The answer, of course, is a resounding yes. But here's the uncomfortable truth: we decide every day that certain people don't deserve to hear. They're too rich. Too poor. Too old. Too young. Too hostile. Too comfortable. We become soil testers instead of seed sowers, forgetting that it's not our job to determine who will receive the message—only to scatter the seed.

The Prayer That Changes Everything

There's a powerful story about a woman named Anahid who made a commitment as a young girl: she would not lay her head on her pillow at night until she had shared the gospel with at least one person who didn't know Jesus. She kept track from childhood, and before she died from breast cancer, she had personally shared with 25,000 people in an Islamic country where such evangelism was dangerous.
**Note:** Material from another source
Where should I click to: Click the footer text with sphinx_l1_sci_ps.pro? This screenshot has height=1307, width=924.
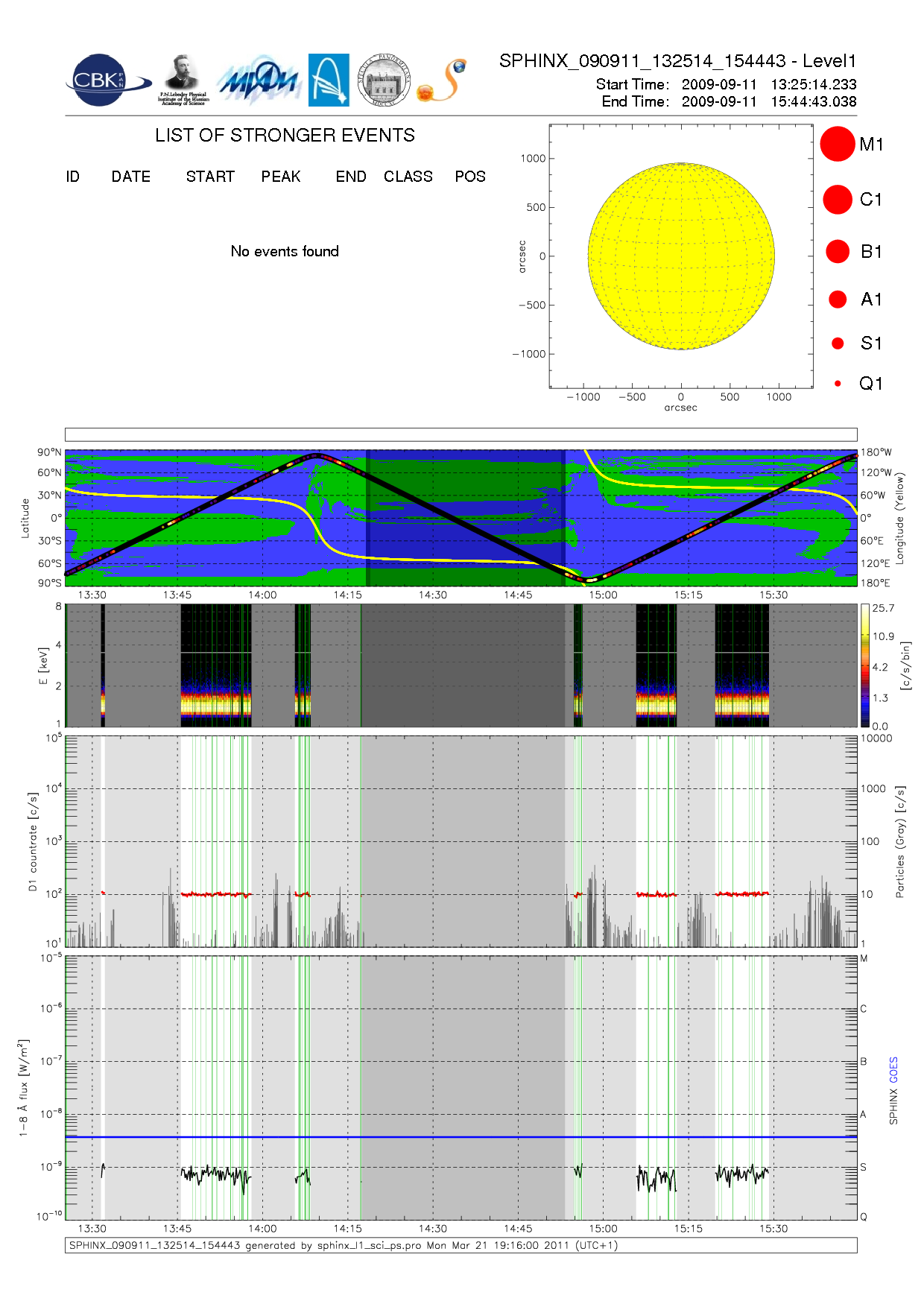343,1245
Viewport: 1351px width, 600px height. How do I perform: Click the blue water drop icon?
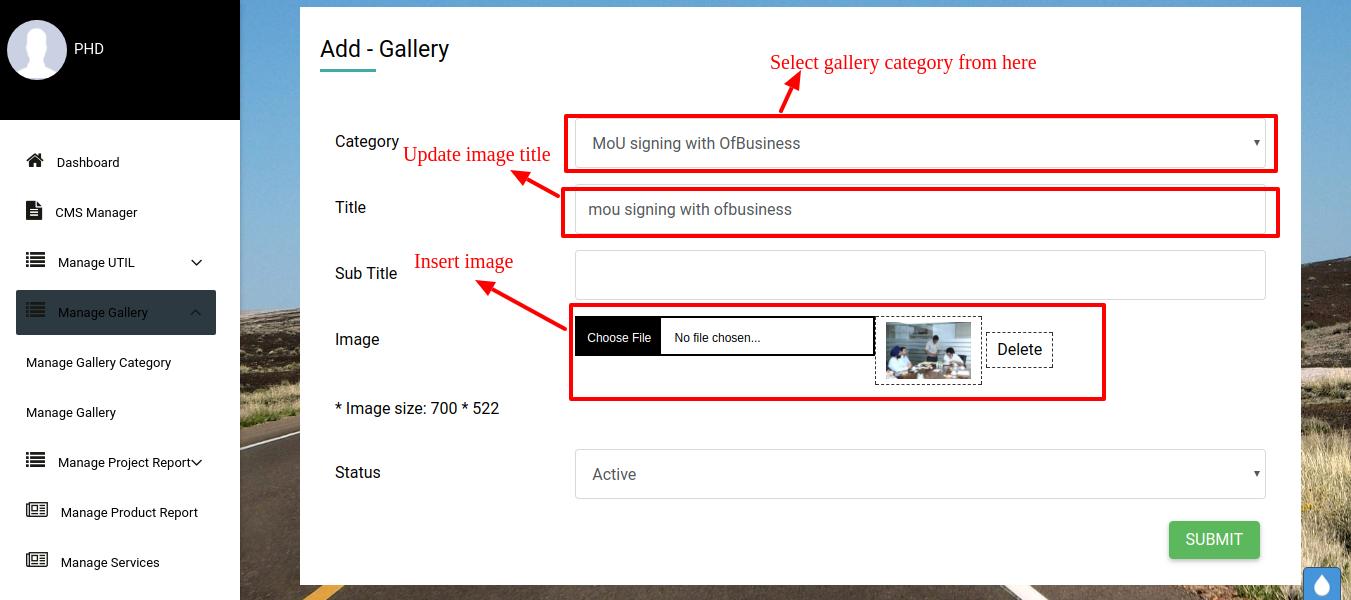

One night, after an exhausting pastors' conference, she and her husband Edward were ready for bed when she realized she hadn't shared with anyone that day—only Christians. Despite her husband's protest that she could just share with two people the next day, she insisted on going back out into the night streets to find someone.

They found an old man at an all-night juice bar—the kind of man who looked like trouble, complete with traditional Islamic dress and prayer beads. Edward's instinct was to avoid him. Sharing the gospel with someone like that could mean arrest, church closure, persecution. But Anahid had heard from the Lord.

When Edward reluctantly approached the man and offered him a Bible, saying "Jesus loves you," the old man began to weep. "All my life, I've wanted one of these," he said. "I wasn't even sure if it existed. Can you tell me more about Jesus?"

The gospel advances through sacrifice, not safety.

The Cost We're Called to Pay

We live in a risk-averse society, more interested in protecting what we have than in advancing the kingdom. We've become defensive when Jesus called us to storm the gates of hell itself. After all, gates don't attack anyone—they defend. When Jesus said "the gates of hell will not prevail against it," He was calling His church to go on the offense, to take people out of darkness and bring them into His glorious light.

Here's the reality: we will see a greater harvest than ever before, but it will come at a greater cost than we have ever paid.

Consider the missionary family who entered a country claiming to be 100% Muslim. They planted churches and shared Christ until the father was taken by secret police. Normally, in such situations, missionaries aren't seen again for years, if ever. But within 48 hours, he was released—only God knows how.

Or the church planting team trapped by a civil war, unable to leave their locations for two weeks until they were miraculously evacuated across a desert and onto a Saudi Arabian warship to safety.

Or the family threatened with arrest for their evangelism, told their crimes would make their children orphans—only to later be invited back by the same government to continue their work.

These aren't ancient stories. These happened in the last few years. And the beautiful part isn't just that these missionaries survived—it's that they left behind thriving, multiplying churches that no longer needed them. The kingdom advanced.

What This Means for Us

We all have a role to play in completing the Great Commission. It starts with prayer—not the "bless the missionaries" kind, but the kind where we allow our hearts to break over the 3.5 billion who haven't heard. The kind where we put ourselves in the center of the prayer and ask God how He wants to use us.

We must give sacrificially. Our spending reveals our priorities. If we can find money for what we truly care about, then the question is whether God's mission is truly our priority.

And some must go. Not everyone is called to cross-cultural missions, but far more are called than actually answer. The reason 3.5 billion people remain unreached isn't because God isn't calling people to go—it's because too many are saying no.

The harvest is coming. God is moving around the world in unprecedented ways. But the gospel advances through sacrifice, not safety. The question is: will we be part of the generation that finally completes the task? Will we hasten the return of Christ through our obedience?

Being lost isn't a spectrum—you're either lost or you're not. And lost is lost, whether you're in Kentucky or the mountains of Nepal. Everyone deserves to hear. The only question is: will we tell them?